Saudi Crown Prince Mohammad Bin Salman, President Donald Trump, and Syrian interim president and US Specially Designated Global Terrorist Ahmad al Sharaa meet in Riyadh on May 14, 2025. (White House Press Secretary Karoline Leavit on X)

President Trump’s recent decision to lift sanctions on Syria — with crucial support from Saudi Arabia and Crown Prince Mohammed bin Salman — marked a historic shift. For the first time in four decades, American businesses can freely engage with Syrian markets. Now comes the critical question: Will American enterprise seize this opportunity, or will we watch from the sidelines as competitors fill the void?

The answer should be obvious. Syria represents one of the most compelling investment opportunities in today’s Middle East. American firms that move decisively stand to benefit enormously — not just financially, but strategically.

Syria’s transitional president, Ahmad al-Sharaa, has shown a clear commitment to rebuilding the country for peace and prosperity. His government is actively pursuing reconstruction and economic renewal — signaling a hopeful break from the past. That stands in sharp contrast to other regional leaders who have pursued violence at the expense of their citizens’ futures.

This shift unlocks vast untapped potential across Syria’s economy. The country holds modest but valuable oil and gas reserves and sits strategically at the crossroads of Europe, Asia and the Middle East — positioning it as a future logistics hub for regional trade.

Syria also boasts a young, highly literate workforce. Its universities — including Damascus University and the Higher Institute for Applied Sciences and Technology — have strong engineering traditions. Infrastructure across virtually every sector, from roads and bridges to power grids, telecom, hospitals and schools, needs rebuilding after more than a decade of civil war. That means opportunity for American construction firms, engineers, tech providers and manufacturers.

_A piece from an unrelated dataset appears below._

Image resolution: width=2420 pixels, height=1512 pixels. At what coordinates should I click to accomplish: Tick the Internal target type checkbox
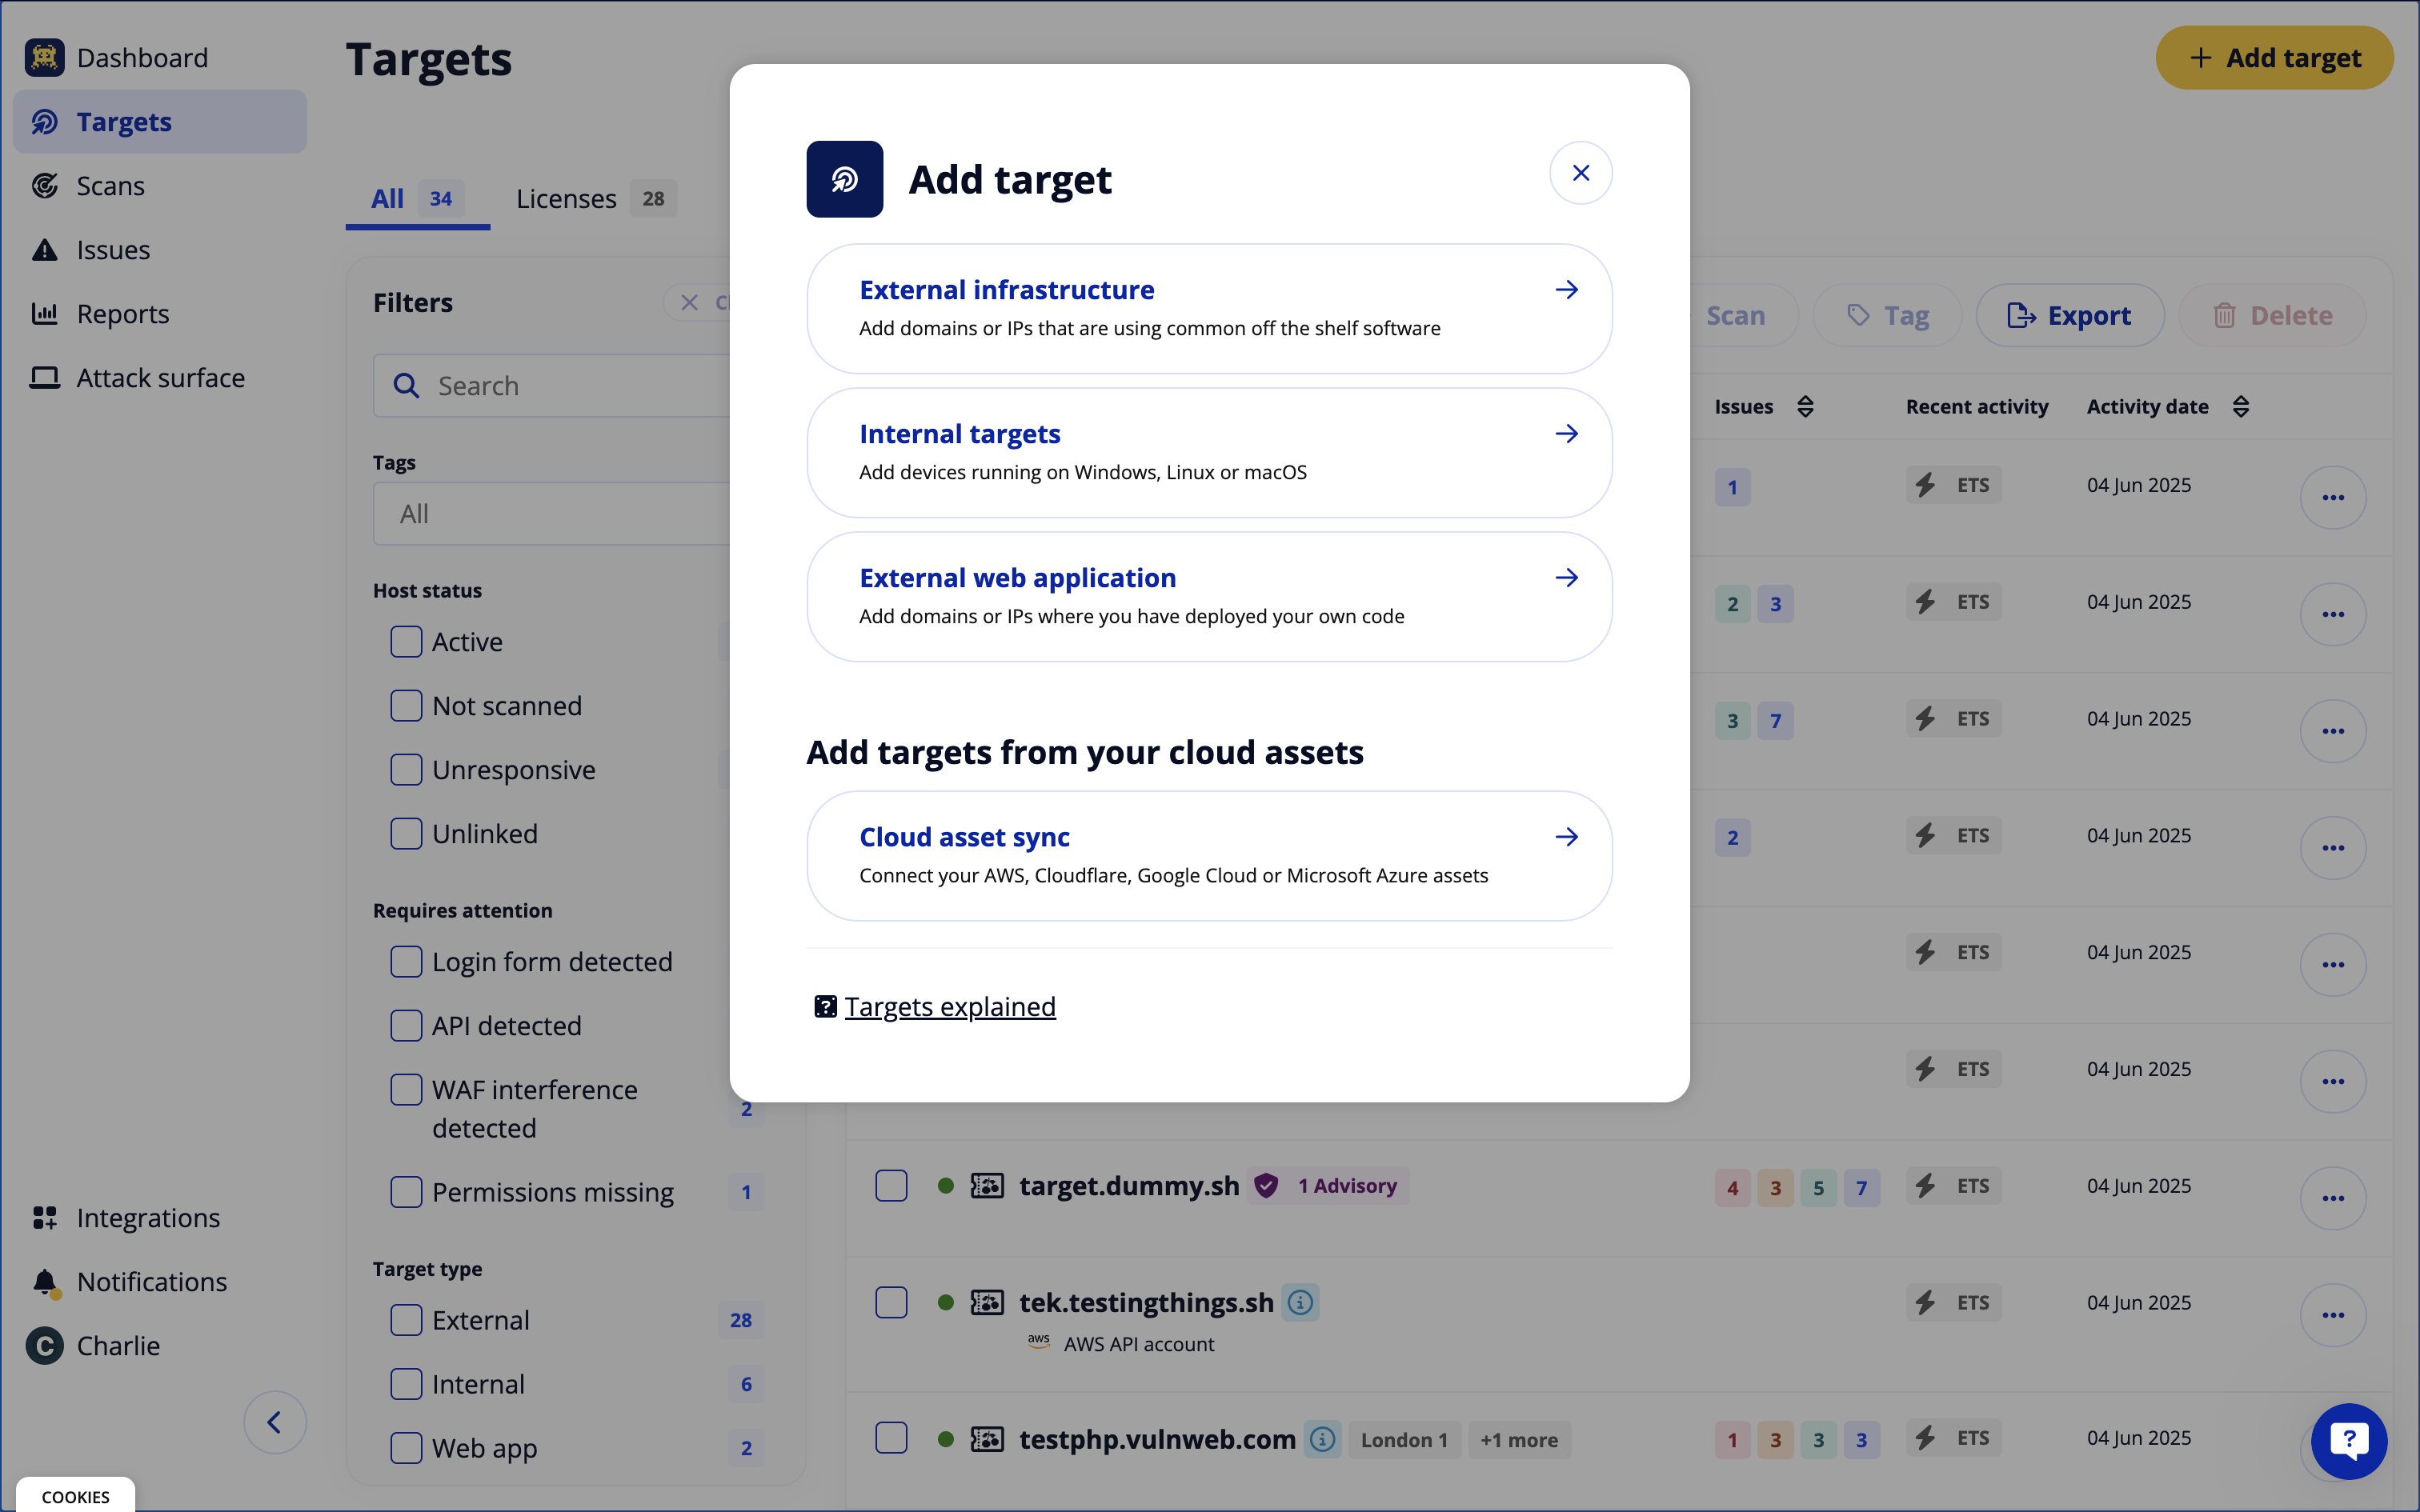pos(406,1384)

Yet the opportunity extends far beyond physical reconstruction. Syria’s location and human capital make it a prime platform for companies seeking to expand their presence in the broader Middle East. Early movers will gain durable competitive advantages in a market that remains largely untapped.

The strategic stakes are high. China is already moving in. In May, Beijing signed a new agreement with Syria’s General Authority for Land and Sea Ports. The deal gives a Chinese firm long-term rights to develop industrial zones and operate key infrastructure, including ports. This is more than commerce. It is a foothold in Syria’s economic future and a step toward broader regional influence. As China’s Belt and Road Initiative has shown, strategic infrastructure investment is a long game. Every day of U.S. inaction makes it harder to catch up.

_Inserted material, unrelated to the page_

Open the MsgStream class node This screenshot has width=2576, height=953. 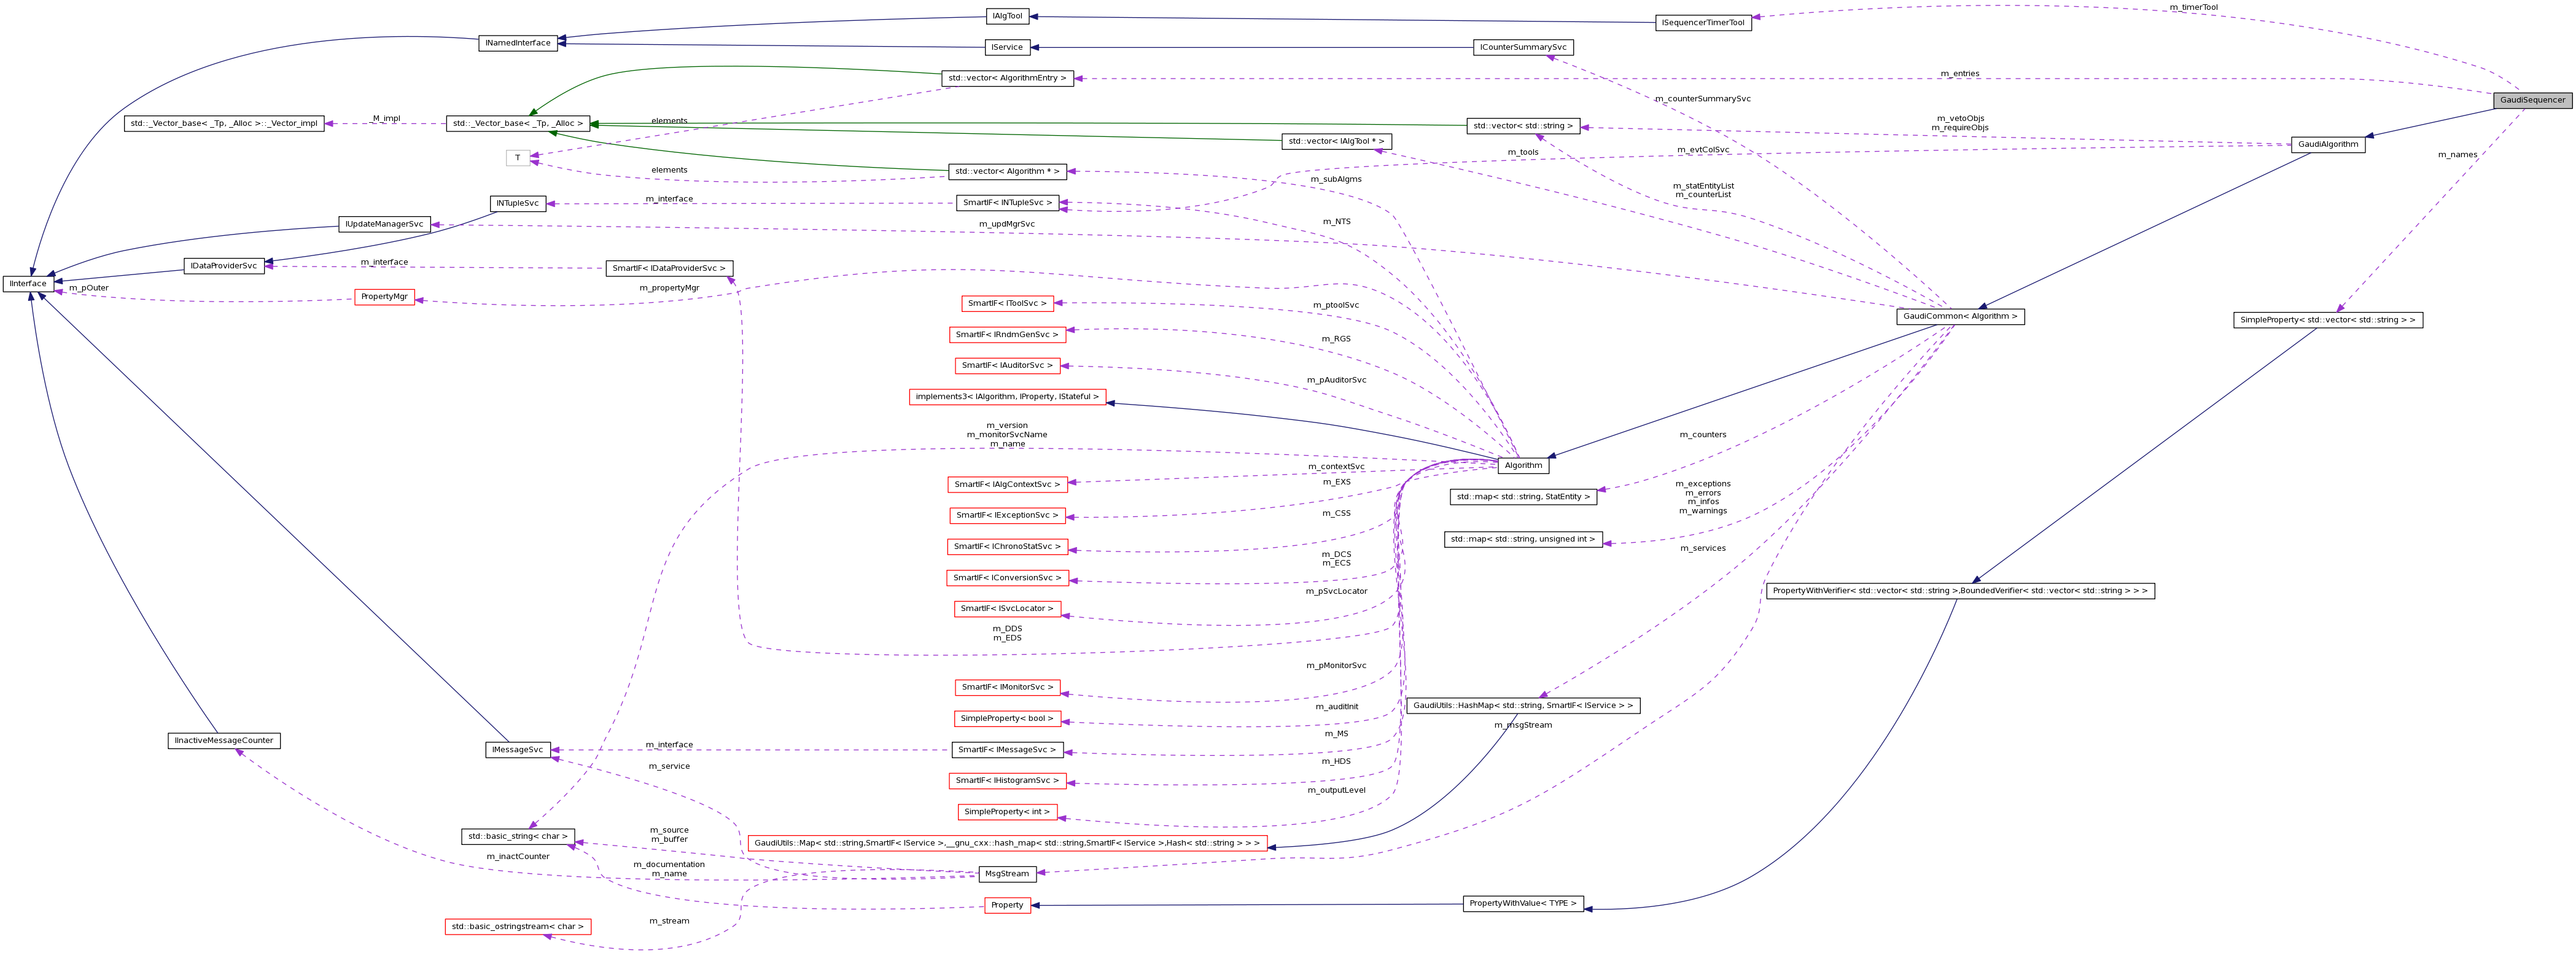(x=1008, y=873)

That window of opportunity is narrowing. Gulf states, European firms and Asian corporations are already exploring Syrian partnerships. In fast-changing markets — especially post-conflict ones — first-mover advantages are real and enduring.

Thankfully, Saudi Arabia has made clear its willingness to partner with U.S. companies in Syria, viewing economic collaboration as a mutually beneficial pathway toward long-term stability and growth. To help catalyze and coordinate these efforts, a Saudi American Syrian Economic Forum is in development to support and facilitate investment and business partnerships across all three nations.

Any American investment, public or private, must come with clear expectations. Syria’s government must continue demonstrating progress toward inclusive democracy, respect for citizenship, and diplomatic engagement. This isn’t about imposing outside control or endorsing intervention. It’s about ensuring that partnerships are built on stability, accountability and mutual benefit — the foundations for long-term success.

The Trump sanctions reversal removed the primary barrier that once blocked American investment. There are no significant regulatory obstacles left. What’s needed now is business confidence and strategic initiative — not government aid but private-sector leadership driven by opportunity and return.

During a recent congressional delegation to Syria, I witnessed a country eager to rebuild and open to Western partnership. Syrian business and government leaders alike expressed deep interest in American technology, expertise and investment.

American foreign policy is most effective when it aligns economic opportunity with strategic interest. Supporting Syria’s recovery promotes regional stability, counters adversaries like Iran and Russia, and opens profitable markets for American enterprise.

The choice for American businesses is simple: lead or follow. Syria’s reconstruction will happen with or without us. The question is whether U.S. firms will help shape Syria’s future and share in the rewards, or let global competitors take the lead.

For companies willing to act decisively, Syria offers what every investor seeks: high-growth potential in an undervalued market with minimal competition. The sanctions are gone. The opportunity is real. The future is up for grabs.

Syria’s next chapter will be written by those bold enough to help build it.

Tarek Kteleh is a medical doctor and president of Rheumatology of Central Indiana. He is the author of The Six Pillars of Advocacy: Embrace Your Cause and Transform Lives. He wrote this for InsideSources.com.